23. Tak Semudah Yang Dibayangkan

Start from the beginning
                                    

"Ya udah. Kita pulang sekarang," kata Dito yang akhirnya menyerah dengan permintaan Vian.

Setelah membayar makanan dan meninggalkan restoran, Dito pun melajukan mobilnya menuju apartemen Vian.

Selama di perjalanan, tak banyak yang mereka bicarakan selain membahas mengenai kemacetan jalanan Jakarta petang itu. Hingga mereka tiba di apartemen Vian, sejam kemudian.

"Masuk!" ajak Vian begitu pintu apartemennya terbuka. "Kamu nunggu bentar nggak papa, 'kan? Aku mau mandi dulu, gerah banget," katanya lagi setelah melepaskan sepatunya.

"Kamu yakin nyuruh aku nunggu? Emang, Kemal nggak ke sini?" tanya Dito seraya melangkahkan kakinya mengikuti Vian yang masuk ke dalam ruang tamu.

"Nggak ada. Pulang dari Sentul, dia mau langsung ke Bekasi. Ada perlu sama Bang Arman katanya," jawab Vian yang sedang menggulung lengan kemejanya hingga siku.

"Oh ..., ngomong-ngomong, gimana kabarnya Bang Arman? Aku jarang ketemu dia akhir-akhir ini," tanya Dito lagi yang kemudian duduk di sofa tanpa dipersilakan oleh Vian.

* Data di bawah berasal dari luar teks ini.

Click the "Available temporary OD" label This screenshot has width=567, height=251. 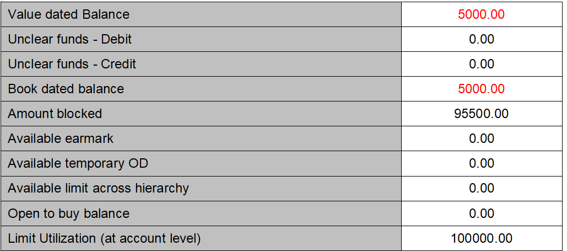click(78, 163)
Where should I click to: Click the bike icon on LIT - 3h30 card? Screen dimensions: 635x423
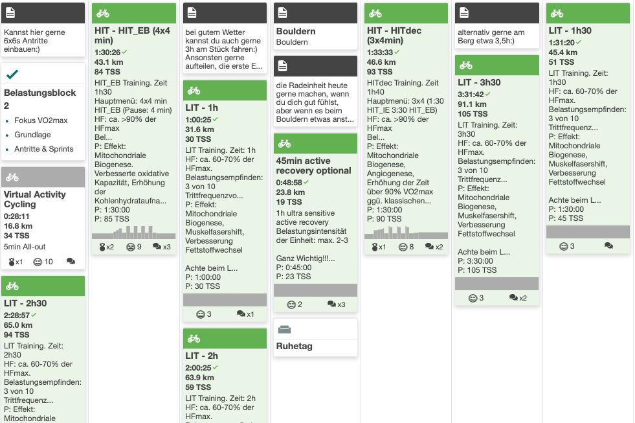point(465,65)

"Bang Arman, baik. Dia lagi sibuk ngurus kerjaan di Bengkulu. Dua minggu lagi 'kan dia tunangan. Jadi, dia sibuk banget dan jarang ada di kantor," jawab Vian.

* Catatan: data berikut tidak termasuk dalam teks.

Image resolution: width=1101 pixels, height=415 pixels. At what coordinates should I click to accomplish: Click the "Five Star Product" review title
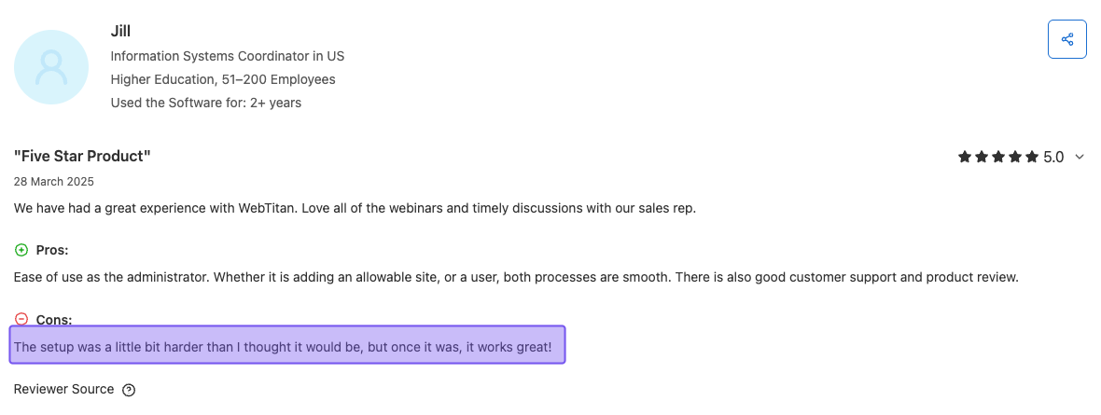pyautogui.click(x=82, y=156)
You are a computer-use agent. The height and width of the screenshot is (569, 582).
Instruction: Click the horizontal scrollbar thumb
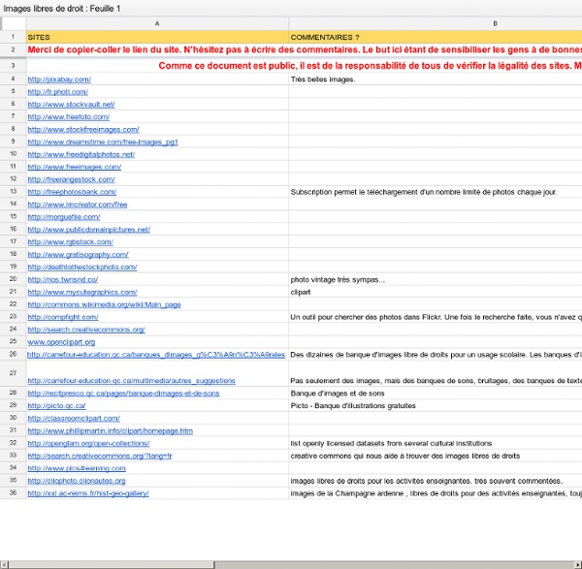(x=112, y=565)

"Pantes jarang ketemu dia. Biasanya sih sering nggak sengaja ketemu di parkiran kantor," balas Dito. Vian tersenyum kecil seraya mengangguk paham.

"Aku mandi dulu ya," pamit Vian.

"Jangan lama-lama."

"Iya," jawab Vian yang kemudian melangkahkan kakinya meninggalkan Dito menuju kamar mandi.

⚫⚫⚫

Dua puluh menit berselang, Vian pun akhirnya selesai membersihkan diri dan menghampiri Dito yang terlihat sedang sibuk dengan iPad-nya.

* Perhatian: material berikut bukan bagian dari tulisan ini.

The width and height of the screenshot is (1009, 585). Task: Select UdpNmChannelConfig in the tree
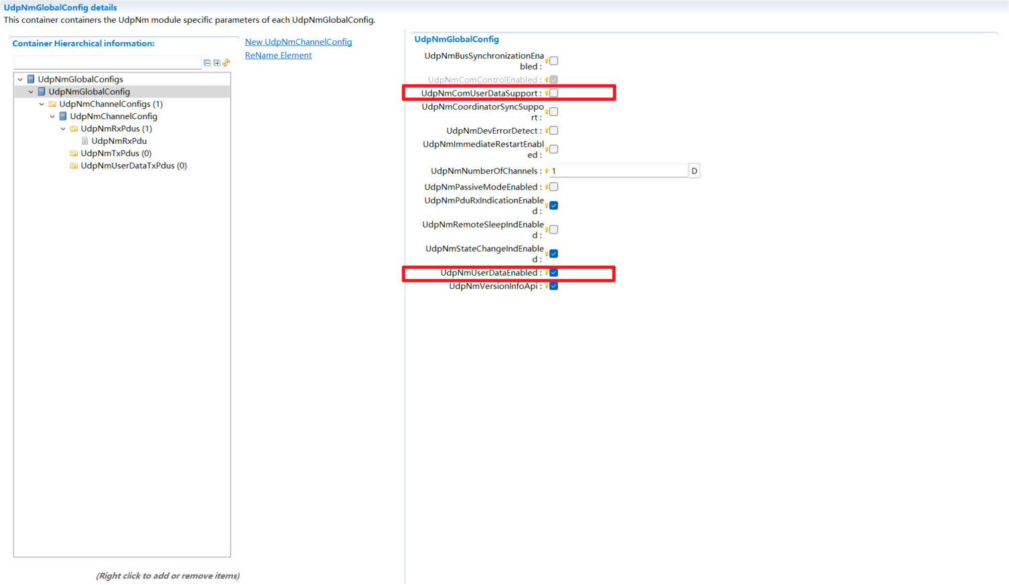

"Lama ya, nunggunya?" tanya Vian seraya duduk di samping Dito dan meletakkan secangkir kopi di meja. "Aku bikinin kamu kopi, minum gih!" katanya lagi.

"Taruh aja di situ! Nanti aku minum," jawab Dito tanpa mengalihkan tatapannya dari layar iPad miliknya.

"Ada masalah apa? Kok, kayaknya serius banget lihatin iPad?" tanya Vian penasaran karena melihat raut wajah Dito yang nampak serius.

"Nggak ada. Cuma nyuruh Davin ngecek kerjaan. Ada klien baru dari luar pulau," jawab Dito.

"Oh ...," ucap Vian lalu terdiam dan tak lagi bertanya hal lain. Dia lebih memilih untuk menyalakan televisi seraya menunggu Dito menyelesaikan pekerjaannya.

Beberapa detik berlalu dalam diam, Dito pun akhirnya menyadari jika Vian juga ikut terdiam dan kembali murung seperti tadi. Dito menghela napasnya karena ikut lelah melihat kemurungan di wajah Vian.

Dia pun memutuskan untuk menyudahi pekerjaannya dan meletakkan iPad-nya ke atas meja. Lalu dengan lembut meraih pundak Vian dan membawa laki-laki itu ke dalam pelukannya.

"Apa kamu bakal terus diem dan simpen masalah kamu itu sendirian?" tanya Dito lembut. "Seenggaknya, cerita apa yang sebenernya terjadi. Aku bingung kalau kamu diem kayak gini. Dari tadi murung terus. Kamu berantem sama Kemal?"

Vian menggelengkan kepalanya lalu memelukkan lengannya di perut Dito dan menyandarkan kepalanya di dada laki-laki itu seraya memejamkan matanya.

"Enggak ...," jawab Vian. "Kenapa kamu bisa mikir kalau aku berantem sama dia?" tanya Vian balik.

"Hmm ... feeling aja sih. Nggak biasanya juga kamu kayak gini. Bukannya kalian ke Bandung barengan, kemarin? Kenapa pulang-pulang kamu murung gitu? Kamu nggak diperkosa sama dia, 'kan?" tanya Dito dengan alis menyatu.